When is change the ingredient necessary to success? Do you have the guts to call for a change the way Nick Saban did in Monday night’s College Football Playoff National Championship? His quarterback, Jalen Hurts, who has been working for him for two years and amassed a record of 25 and 2 wasn’t producing in the first half and the team was lethargic. At halftime, Nick Saban made the kind of decision that leaders are paid to make. He decided to change quarterbacks and bring in the freshman Tua Tagovailoa. The end result? The Crimson Tide scored 26 points and won the college championship.
It’s not uncommon for any of us to do the same things over and over and expect different results. The question is when do we decide a change is necessary?

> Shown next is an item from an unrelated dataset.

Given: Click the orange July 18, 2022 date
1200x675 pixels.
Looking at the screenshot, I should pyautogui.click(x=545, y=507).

Here are three things you can look at to help you identify when it’s time to make a change:
- When things aren’t going well and time is running out, change is needed.

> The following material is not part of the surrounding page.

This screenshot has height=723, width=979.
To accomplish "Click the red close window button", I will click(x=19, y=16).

- When you keep doing the same thing over and over and you’re not getting the results you want, even though time is NOT running out, change is needed.

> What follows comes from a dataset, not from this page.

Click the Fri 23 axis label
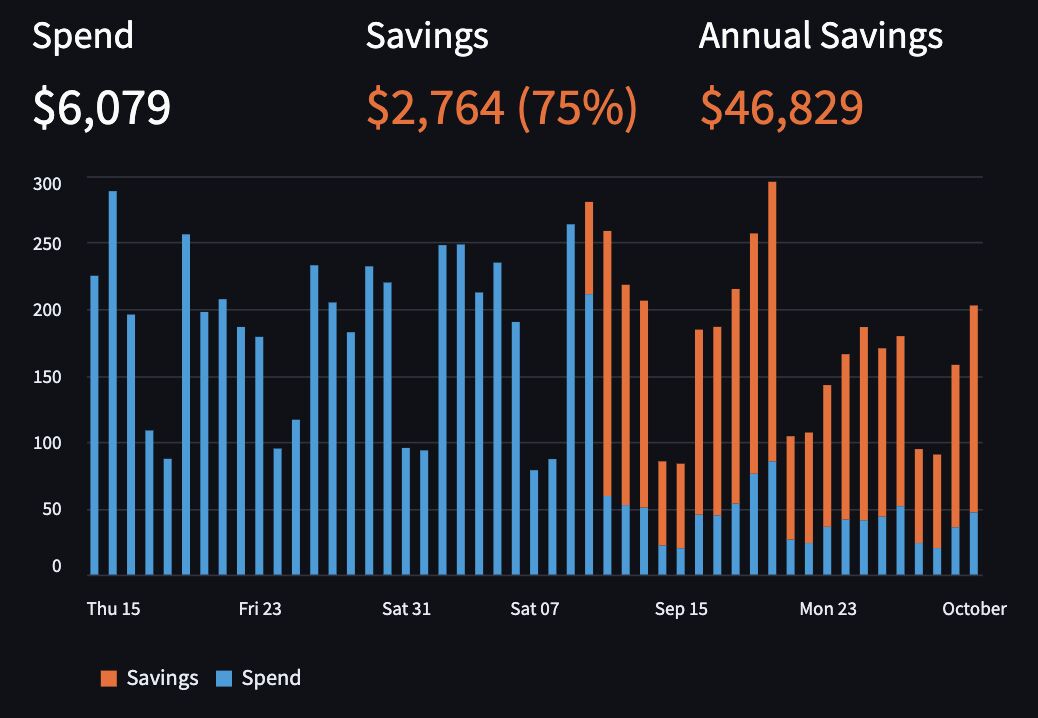The width and height of the screenshot is (1038, 718). coord(260,609)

- When you’re doing the same thing over and over and it’s not good enough for the other people involved (your customers or employees or colleagues), change is needed.
Do you accept change and will you implement it when it’s necessary? Many people do not. Change is difficult. Change means the unknown. Change may make you uncomfortable. Change often means pain.
As a Sales and Leadership expert, I have observed that most people avoid pain by avoiding change. But there are two types of pain in life: There’s the nuisance pain that comes when you’re trying something new and getting used to it, and then there’s the debilitating pain that comes at the end of a certain period of time or even at the end of your career when you realize you didn’t achieve everything you wanted to. That is a more lasting pain.
As you’re going through your daily routine as a sales executive or entrepreneur or leader, keep asking yourself this question: Are the things I’m doing working or is change necessary? And then ask: What is the change? Change for the sake of change is useless. Change based on research and preparation is what leads to good results. Of course, even making that kind of change involves risk, but the risk is what people get rewarded for. On Monday night, Nick Saban took the risk, and he and his team reaped the reward.